INSTRUCTIONS TO FOLLOW | Restate the full listing word for word and leave the pictures out.

----

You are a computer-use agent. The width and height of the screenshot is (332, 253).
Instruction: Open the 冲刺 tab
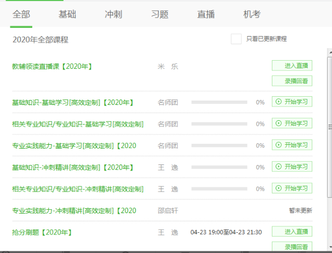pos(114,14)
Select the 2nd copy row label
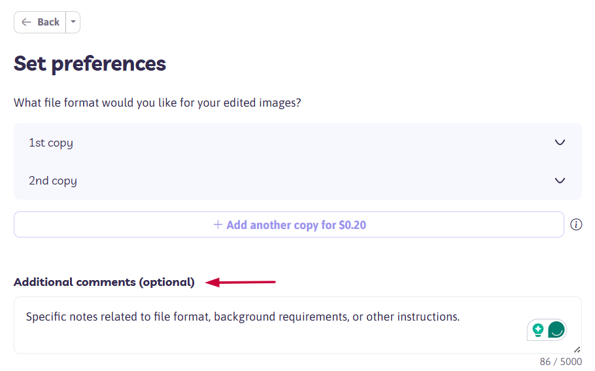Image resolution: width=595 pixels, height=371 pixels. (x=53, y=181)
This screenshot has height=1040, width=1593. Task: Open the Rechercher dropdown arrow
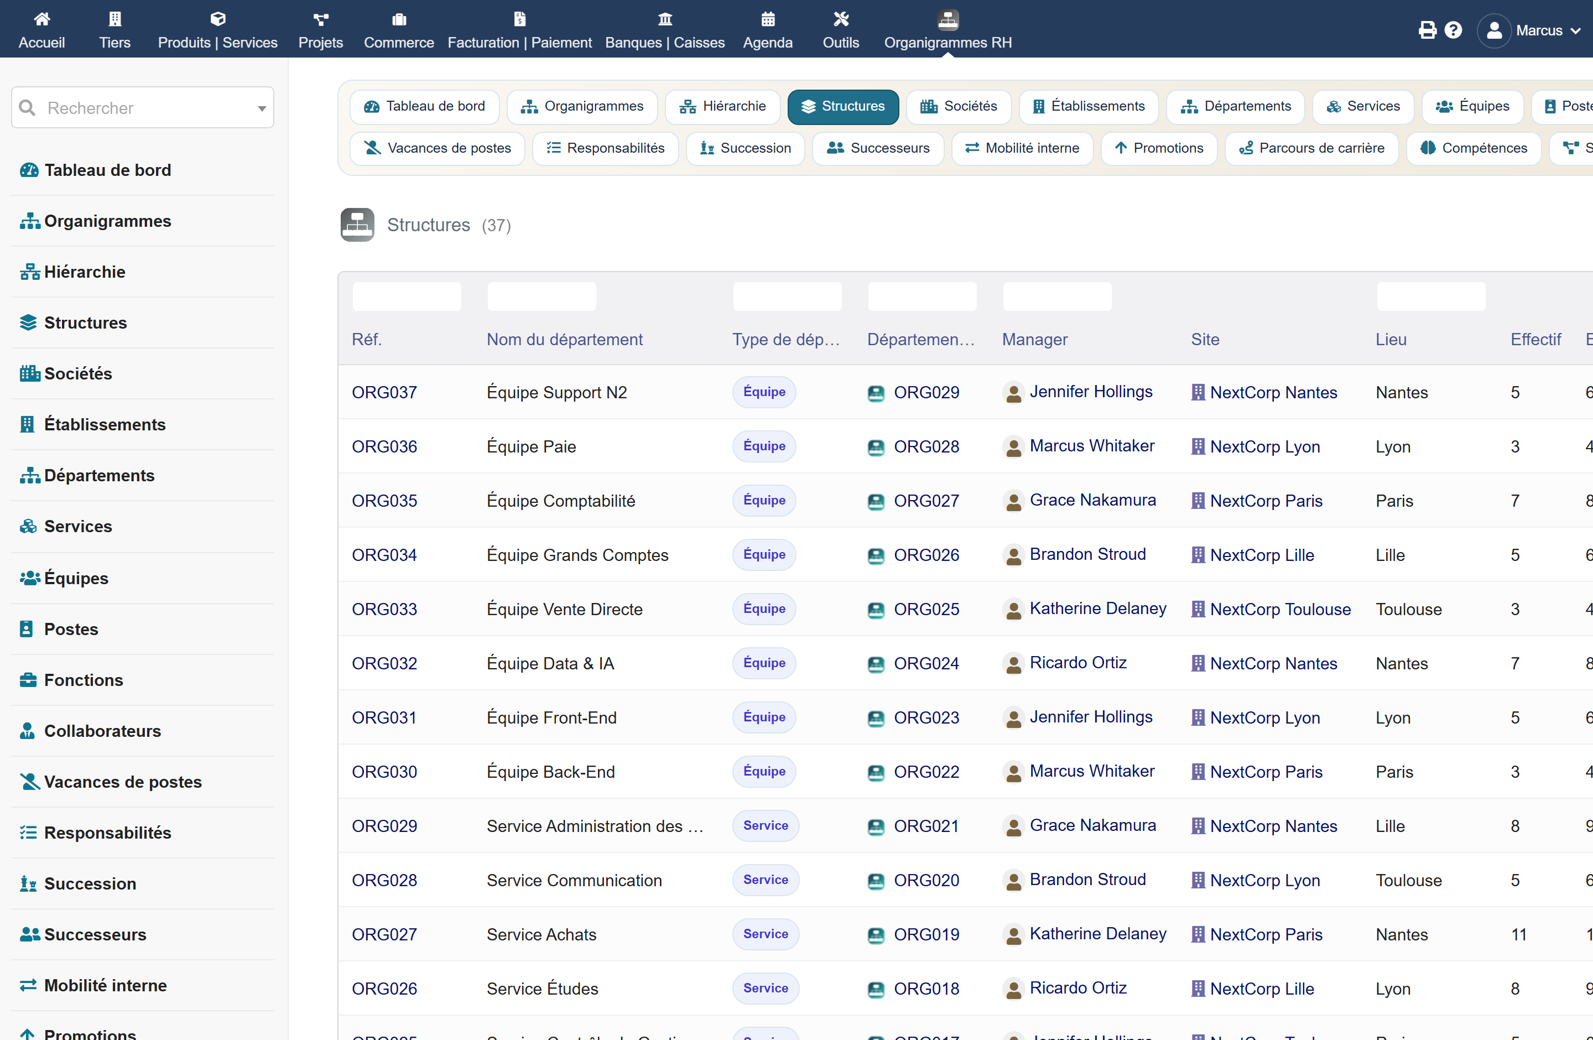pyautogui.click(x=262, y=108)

----

RESULT OF THE EXERCISE |
You are a computer-use agent. The width and height of the screenshot is (332, 253).
Instruction: Open the 冲刺 tab
pos(114,14)
Select the 2nd copy row label
Image resolution: width=595 pixels, height=371 pixels. (x=53, y=181)
This screenshot has height=1040, width=1593. Task: Open the Rechercher dropdown arrow
pyautogui.click(x=262, y=108)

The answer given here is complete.